DATA FOR THIS EXERCISE ->
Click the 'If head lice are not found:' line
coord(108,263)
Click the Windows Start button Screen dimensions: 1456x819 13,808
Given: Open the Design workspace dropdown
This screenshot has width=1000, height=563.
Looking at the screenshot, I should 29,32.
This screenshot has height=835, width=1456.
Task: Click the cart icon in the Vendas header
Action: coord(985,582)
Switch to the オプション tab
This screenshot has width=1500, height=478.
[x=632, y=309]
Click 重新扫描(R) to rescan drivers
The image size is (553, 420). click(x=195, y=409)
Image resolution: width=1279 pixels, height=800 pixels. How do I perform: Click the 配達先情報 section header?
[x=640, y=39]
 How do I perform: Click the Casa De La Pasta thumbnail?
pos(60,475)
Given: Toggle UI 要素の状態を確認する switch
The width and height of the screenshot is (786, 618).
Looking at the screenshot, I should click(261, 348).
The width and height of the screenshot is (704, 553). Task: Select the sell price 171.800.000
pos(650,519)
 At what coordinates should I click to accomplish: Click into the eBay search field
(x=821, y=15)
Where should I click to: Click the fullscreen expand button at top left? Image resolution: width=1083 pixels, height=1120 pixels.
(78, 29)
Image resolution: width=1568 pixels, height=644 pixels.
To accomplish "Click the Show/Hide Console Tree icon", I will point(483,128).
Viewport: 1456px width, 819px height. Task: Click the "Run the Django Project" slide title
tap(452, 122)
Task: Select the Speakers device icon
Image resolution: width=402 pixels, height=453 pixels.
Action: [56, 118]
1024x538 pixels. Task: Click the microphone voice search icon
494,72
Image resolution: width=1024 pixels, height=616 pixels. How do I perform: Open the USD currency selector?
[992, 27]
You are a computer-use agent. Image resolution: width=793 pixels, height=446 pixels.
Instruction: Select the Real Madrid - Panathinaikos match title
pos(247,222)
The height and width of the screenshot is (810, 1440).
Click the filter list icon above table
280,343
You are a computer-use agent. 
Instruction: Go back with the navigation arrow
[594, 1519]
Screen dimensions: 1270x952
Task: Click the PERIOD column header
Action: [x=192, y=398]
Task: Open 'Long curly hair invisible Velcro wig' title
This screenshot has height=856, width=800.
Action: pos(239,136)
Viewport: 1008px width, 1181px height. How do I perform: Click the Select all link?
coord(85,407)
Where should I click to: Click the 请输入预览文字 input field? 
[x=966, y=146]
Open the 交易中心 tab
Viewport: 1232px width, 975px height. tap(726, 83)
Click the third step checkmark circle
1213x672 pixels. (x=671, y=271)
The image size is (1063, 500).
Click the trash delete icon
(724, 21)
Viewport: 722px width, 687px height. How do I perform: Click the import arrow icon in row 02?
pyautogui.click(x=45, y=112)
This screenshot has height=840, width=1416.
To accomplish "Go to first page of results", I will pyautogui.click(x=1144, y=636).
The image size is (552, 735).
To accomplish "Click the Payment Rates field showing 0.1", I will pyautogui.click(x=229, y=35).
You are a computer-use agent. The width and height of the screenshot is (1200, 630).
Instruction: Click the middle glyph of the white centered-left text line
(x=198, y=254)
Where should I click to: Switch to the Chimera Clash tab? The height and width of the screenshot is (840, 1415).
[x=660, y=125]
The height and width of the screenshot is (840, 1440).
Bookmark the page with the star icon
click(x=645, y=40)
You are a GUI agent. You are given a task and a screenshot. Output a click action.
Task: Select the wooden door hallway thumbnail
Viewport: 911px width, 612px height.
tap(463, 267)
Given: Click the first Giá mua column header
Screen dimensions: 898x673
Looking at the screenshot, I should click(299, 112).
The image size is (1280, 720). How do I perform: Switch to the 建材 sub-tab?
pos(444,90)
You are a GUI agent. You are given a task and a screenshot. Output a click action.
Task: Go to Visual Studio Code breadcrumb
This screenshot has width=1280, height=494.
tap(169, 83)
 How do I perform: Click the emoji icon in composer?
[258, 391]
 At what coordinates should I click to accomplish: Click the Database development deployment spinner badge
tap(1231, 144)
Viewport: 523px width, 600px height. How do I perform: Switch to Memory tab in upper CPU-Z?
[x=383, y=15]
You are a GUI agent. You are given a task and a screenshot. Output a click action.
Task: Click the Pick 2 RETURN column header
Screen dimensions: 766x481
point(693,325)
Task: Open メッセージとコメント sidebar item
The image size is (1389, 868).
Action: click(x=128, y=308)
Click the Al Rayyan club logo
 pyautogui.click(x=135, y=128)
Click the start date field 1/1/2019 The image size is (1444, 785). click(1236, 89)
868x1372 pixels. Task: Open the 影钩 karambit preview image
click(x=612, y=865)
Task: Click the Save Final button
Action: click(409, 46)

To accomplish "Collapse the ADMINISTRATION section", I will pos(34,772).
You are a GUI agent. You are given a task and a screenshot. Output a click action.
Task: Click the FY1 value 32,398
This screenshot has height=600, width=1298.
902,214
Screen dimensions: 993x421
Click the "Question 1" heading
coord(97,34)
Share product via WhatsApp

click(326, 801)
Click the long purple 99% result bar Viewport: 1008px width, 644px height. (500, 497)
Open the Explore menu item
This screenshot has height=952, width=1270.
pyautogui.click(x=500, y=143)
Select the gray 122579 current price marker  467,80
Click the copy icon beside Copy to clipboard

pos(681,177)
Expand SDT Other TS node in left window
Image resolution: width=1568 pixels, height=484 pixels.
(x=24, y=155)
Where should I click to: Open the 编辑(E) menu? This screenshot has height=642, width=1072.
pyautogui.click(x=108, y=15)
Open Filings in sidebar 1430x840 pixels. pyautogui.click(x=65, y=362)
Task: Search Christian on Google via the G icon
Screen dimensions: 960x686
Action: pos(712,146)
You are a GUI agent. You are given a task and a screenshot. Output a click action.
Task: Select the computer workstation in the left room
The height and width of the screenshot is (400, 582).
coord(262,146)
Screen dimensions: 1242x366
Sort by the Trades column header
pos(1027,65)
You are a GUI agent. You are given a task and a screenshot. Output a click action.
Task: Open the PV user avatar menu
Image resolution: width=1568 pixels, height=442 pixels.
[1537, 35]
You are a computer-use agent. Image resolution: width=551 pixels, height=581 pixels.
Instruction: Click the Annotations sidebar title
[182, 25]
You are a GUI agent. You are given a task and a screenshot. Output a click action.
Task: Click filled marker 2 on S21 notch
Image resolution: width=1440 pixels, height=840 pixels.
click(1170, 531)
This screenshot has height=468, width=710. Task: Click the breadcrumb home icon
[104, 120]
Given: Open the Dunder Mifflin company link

SHORT TASK -> Rewrite the material from the line containing "Click the Al Rayyan club logo" through the line containing "Click the start" in full, shifting every answer coordinate up by 108 and leaving all other numbers unchanged.

FULL OUTPUT ->
Click the Al Rayyan club logo
 pyautogui.click(x=243, y=236)
Click the start date field 1/1/2019 The image size is (1444, 785). click(1344, 197)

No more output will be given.